Task requirements: The answer must consist of every record, printed exactly as it stands.

The data:

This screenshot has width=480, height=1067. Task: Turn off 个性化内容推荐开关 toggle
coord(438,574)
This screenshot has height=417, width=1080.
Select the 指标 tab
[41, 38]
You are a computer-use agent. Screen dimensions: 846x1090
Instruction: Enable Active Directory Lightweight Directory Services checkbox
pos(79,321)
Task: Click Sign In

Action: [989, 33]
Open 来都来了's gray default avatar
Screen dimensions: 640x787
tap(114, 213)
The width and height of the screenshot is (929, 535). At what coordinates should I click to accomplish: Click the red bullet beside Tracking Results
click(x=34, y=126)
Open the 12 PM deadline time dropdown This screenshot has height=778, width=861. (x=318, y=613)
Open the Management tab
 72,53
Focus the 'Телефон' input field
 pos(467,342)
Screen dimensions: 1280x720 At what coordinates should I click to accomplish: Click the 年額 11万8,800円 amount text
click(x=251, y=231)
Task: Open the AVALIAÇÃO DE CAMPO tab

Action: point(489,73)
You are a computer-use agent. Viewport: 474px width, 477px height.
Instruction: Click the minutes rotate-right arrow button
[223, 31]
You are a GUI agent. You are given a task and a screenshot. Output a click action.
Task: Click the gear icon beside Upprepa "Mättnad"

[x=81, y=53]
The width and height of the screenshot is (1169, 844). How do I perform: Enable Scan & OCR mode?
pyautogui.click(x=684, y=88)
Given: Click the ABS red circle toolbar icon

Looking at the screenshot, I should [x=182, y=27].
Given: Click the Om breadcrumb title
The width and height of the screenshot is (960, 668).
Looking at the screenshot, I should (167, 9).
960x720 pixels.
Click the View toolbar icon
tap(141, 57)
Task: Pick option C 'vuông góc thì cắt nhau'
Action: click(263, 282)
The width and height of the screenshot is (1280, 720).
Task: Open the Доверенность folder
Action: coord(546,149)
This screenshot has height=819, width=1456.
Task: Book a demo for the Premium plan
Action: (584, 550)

Expected output:
This screenshot has width=480, height=1067. Task: Turn off 个性化内容推荐开关 toggle
coord(438,574)
This screenshot has height=417, width=1080.
Select the 指标 tab
[41, 38]
You are a computer-use agent. Screen dimensions: 846x1090
Instruction: Enable Active Directory Lightweight Directory Services checkbox
pos(79,321)
Task: Click Sign In

Action: [989, 33]
Open 来都来了's gray default avatar
Screen dimensions: 640x787
tap(114, 213)
The width and height of the screenshot is (929, 535). At what coordinates should I click to accomplish: Click the red bullet beside Tracking Results
click(x=34, y=126)
Open the 12 PM deadline time dropdown This screenshot has height=778, width=861. (x=318, y=613)
Open the Management tab
 72,53
Focus the 'Телефон' input field
 pos(467,342)
Screen dimensions: 1280x720 At what coordinates should I click to accomplish: Click the 年額 11万8,800円 amount text
click(x=251, y=231)
Task: Open the AVALIAÇÃO DE CAMPO tab

Action: point(489,73)
You are a computer-use agent. Viewport: 474px width, 477px height.
Instruction: Click the minutes rotate-right arrow button
[223, 31]
You are a GUI agent. You are given a task and a screenshot. Output a click action.
Task: Click the gear icon beside Upprepa "Mättnad"

[x=81, y=53]
The width and height of the screenshot is (1169, 844). How do I perform: Enable Scan & OCR mode?
pyautogui.click(x=684, y=88)
Given: Click the ABS red circle toolbar icon

Looking at the screenshot, I should [x=182, y=27].
Given: Click the Om breadcrumb title
The width and height of the screenshot is (960, 668).
Looking at the screenshot, I should (167, 9).
960x720 pixels.
Click the View toolbar icon
tap(141, 57)
Task: Pick option C 'vuông góc thì cắt nhau'
Action: click(263, 282)
The width and height of the screenshot is (1280, 720).
Task: Open the Доверенность folder
Action: coord(546,149)
This screenshot has height=819, width=1456.
Task: Book a demo for the Premium plan
Action: (584, 550)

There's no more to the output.